Nous les geeks, forcément on aime la science fiction. En marge des grandes références – essentiellement américaines – listées dans le magazine Geek, je me souviens d’un livre, ou plutôt de trois livres, lus dans mon enfance : La Trilogie des Tripodes de John Christopher.

De son vrai nom Samuel Youd, il publie à la fin des années 60 cette série de trois livres à l’intrigue passionnante : alors que des machines tripodes sont arrivées sur Terre et tentent d’asservir la race humaine sous prétexte de la pacifier, un jeune homme de 14 ans, Will, décide de les fuir et découvrir leurs desseins.

Tout m’avait alors fasciné, le gigantisme de ces machines extraterrestres pour une fois personnifiées (d’habitude suggérée, la menace avait alors rarement une forme connue par le lecteur), mélange à la fois d’aliens et de robots (les deux grands fantasmes fondateurs de la sci-fi), la jeunesse du héros et le long parcours qu’il entame (et oui ce n’était pas encore Harry Potter, les héros étaient trop souvent adultes, entrainés, superdoués), et un scénario que Matrix ne réinventa que 30 ans plus tard.

A l’occasion de l’annonce d’une sortie en trois opus filmés de la saga par Alex Proyas (The Crow, Dark City, I Robot), j’ai découvert qu’une série était déjà sortie dans les années 80. Un tour chez mon dealer de séries favori, et j’ai pu en découvrir les épisodes.

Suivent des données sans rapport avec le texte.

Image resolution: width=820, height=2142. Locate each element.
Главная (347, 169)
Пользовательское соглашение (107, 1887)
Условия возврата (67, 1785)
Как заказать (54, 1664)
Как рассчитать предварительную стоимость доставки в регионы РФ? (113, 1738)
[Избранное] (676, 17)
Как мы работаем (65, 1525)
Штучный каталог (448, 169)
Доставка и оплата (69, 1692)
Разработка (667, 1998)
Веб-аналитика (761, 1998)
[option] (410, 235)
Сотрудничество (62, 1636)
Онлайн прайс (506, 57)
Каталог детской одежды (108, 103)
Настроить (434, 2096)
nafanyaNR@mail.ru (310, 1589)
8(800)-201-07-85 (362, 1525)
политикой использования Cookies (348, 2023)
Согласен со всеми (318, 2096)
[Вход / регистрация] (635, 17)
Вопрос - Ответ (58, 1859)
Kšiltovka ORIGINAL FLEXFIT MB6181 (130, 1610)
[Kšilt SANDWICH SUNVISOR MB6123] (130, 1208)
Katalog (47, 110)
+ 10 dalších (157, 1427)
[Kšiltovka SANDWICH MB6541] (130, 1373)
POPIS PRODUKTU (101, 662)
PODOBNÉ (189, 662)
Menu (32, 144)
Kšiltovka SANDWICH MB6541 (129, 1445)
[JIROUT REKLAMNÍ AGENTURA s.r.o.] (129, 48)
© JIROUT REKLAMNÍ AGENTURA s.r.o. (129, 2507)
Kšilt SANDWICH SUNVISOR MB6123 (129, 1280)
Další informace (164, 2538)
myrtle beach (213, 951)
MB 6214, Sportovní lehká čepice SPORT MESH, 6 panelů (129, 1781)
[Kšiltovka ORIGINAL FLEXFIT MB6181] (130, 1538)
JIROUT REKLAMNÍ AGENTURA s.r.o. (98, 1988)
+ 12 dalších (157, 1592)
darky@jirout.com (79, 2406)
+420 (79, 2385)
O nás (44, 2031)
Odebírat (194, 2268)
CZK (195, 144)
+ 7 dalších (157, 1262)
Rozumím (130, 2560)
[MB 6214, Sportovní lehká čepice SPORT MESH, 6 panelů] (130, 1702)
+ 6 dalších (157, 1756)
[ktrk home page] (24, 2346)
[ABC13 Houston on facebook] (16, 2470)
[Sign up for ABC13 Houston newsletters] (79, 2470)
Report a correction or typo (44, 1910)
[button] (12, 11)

Sombre, dérangeante, oppressante, la série reste dans le ton visuel de l’époque à laquelle le livre a été écrit (The Prisoner ou Star Trek, années 68), mélange de traditionnalisme (décors et costumes années 30, classe moyenne, campagne) et de technologie (robots démesurés, machines, effets spéciaux) qui donne un effet un peu steam punk. A découvrir !

Un commentaire

  1. ouiiiiiiiiiii ! Je me souviens de cette série moi aussi ! ah, nostalgie… Bon des souvenirs très vagues, car commencent à se faire vieux, mais je me souviens en tout cas de l'intérêt que je portais à l'histoire et la façon dont j'arrivais à m'identifier au héros par moment du fait de son jeune âge. Je me rappelle également cet univers opressant, ça en était terrifiant mais tellement fascinant. Vivement que je les re regarde voir si toutes ces senstaions sont restées!!!